Photocatalytic Production of Oxygen by Nitrogen Doped Graphene Oxide Nanospheres: Synthesized via Bottom‐Up Approach Using Dibenzopyrrole

Abstract

AbstractIn this article, we present the formation of nitrogen (N) doped graphene oxide nanospheres (N‐GONs) and investigate their applicability for photocatalytic water splitting. We chose a simple “bottom‐up” method for synthesizing N‐GONs. Dibenzopyrrole as a basic structural unit was used for constructing N‐GONs.
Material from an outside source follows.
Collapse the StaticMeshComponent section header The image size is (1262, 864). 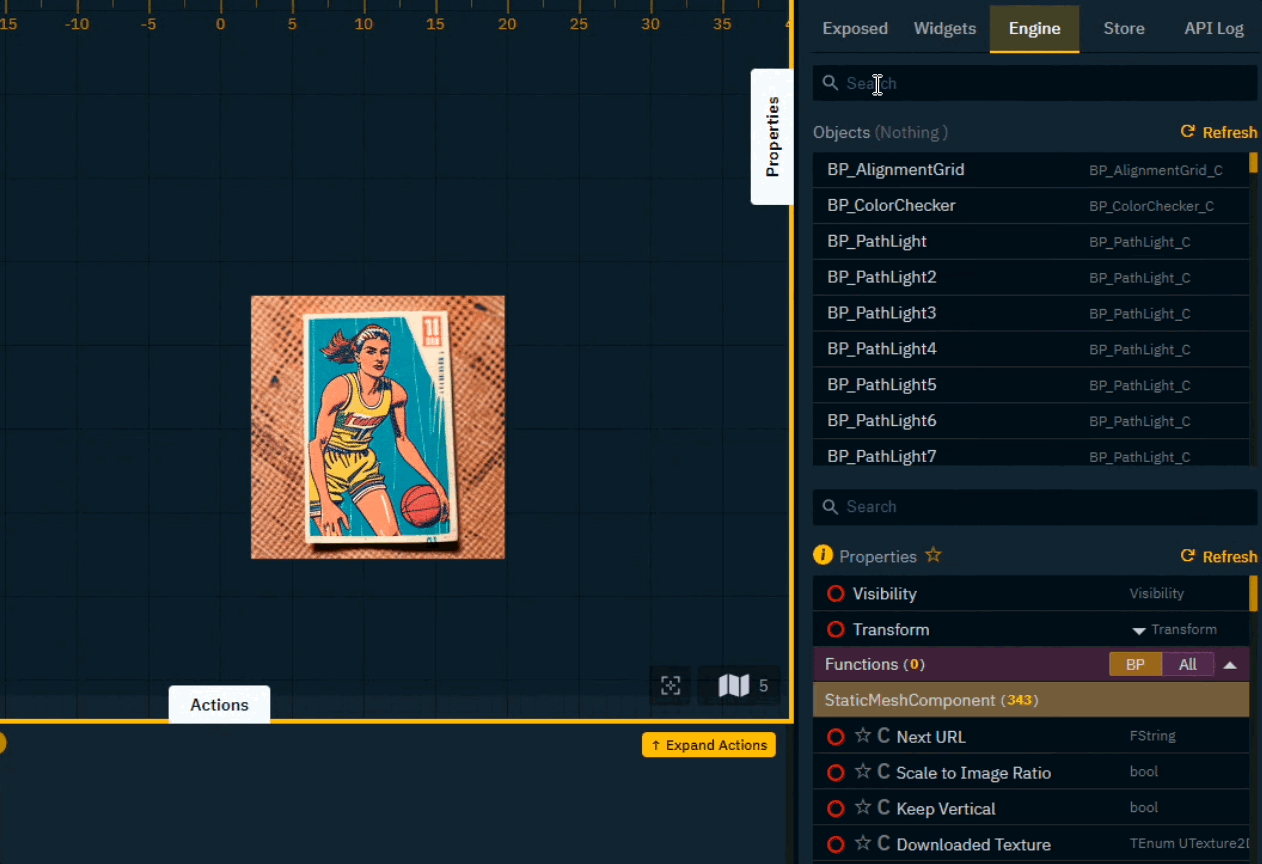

Nitration is an intermediate step, subsequent hydrothermal treatment of nitro derivatives imparted oxygen functionalities, which was well proved via CHNS and XPS analysis. ∼14 % and 39 % of nitrogen and oxygen were present inside N‐GONs. The average size of N‐GONs is in‐between 30–80 nm. N‐GONs typically have a band gap of nearly 2.61 eV. The valance and the conduction bands alignments of N‐GONs w.r.t to standard hydrogen electrode were evaluated through UPS and XPS studies. The alignments were found to be well suited for H2O splitting applications. N‐GONs have n‐type semiconductor features and a charge carrier density of 1.12×1022 cm−3. While studying photocatalytic dissociation of water we identified oxygen as the only product. Significantly, 1 g of N‐GONs produced ∼1.3 mmol of oxygen over the course of 1 h. These backgrounds clearly suggest the possibilities of ongoing oxygen reduction and oxygen evolution reactions simultaneously. No‐significant traces of H2O2 were observed which suggested immediate H2O2 disproportionation to O2 and H2O on N‐GONs. The proposed photocatalytic activity of N‐GONs is also confirmed by RRDE method for ORR catalysis.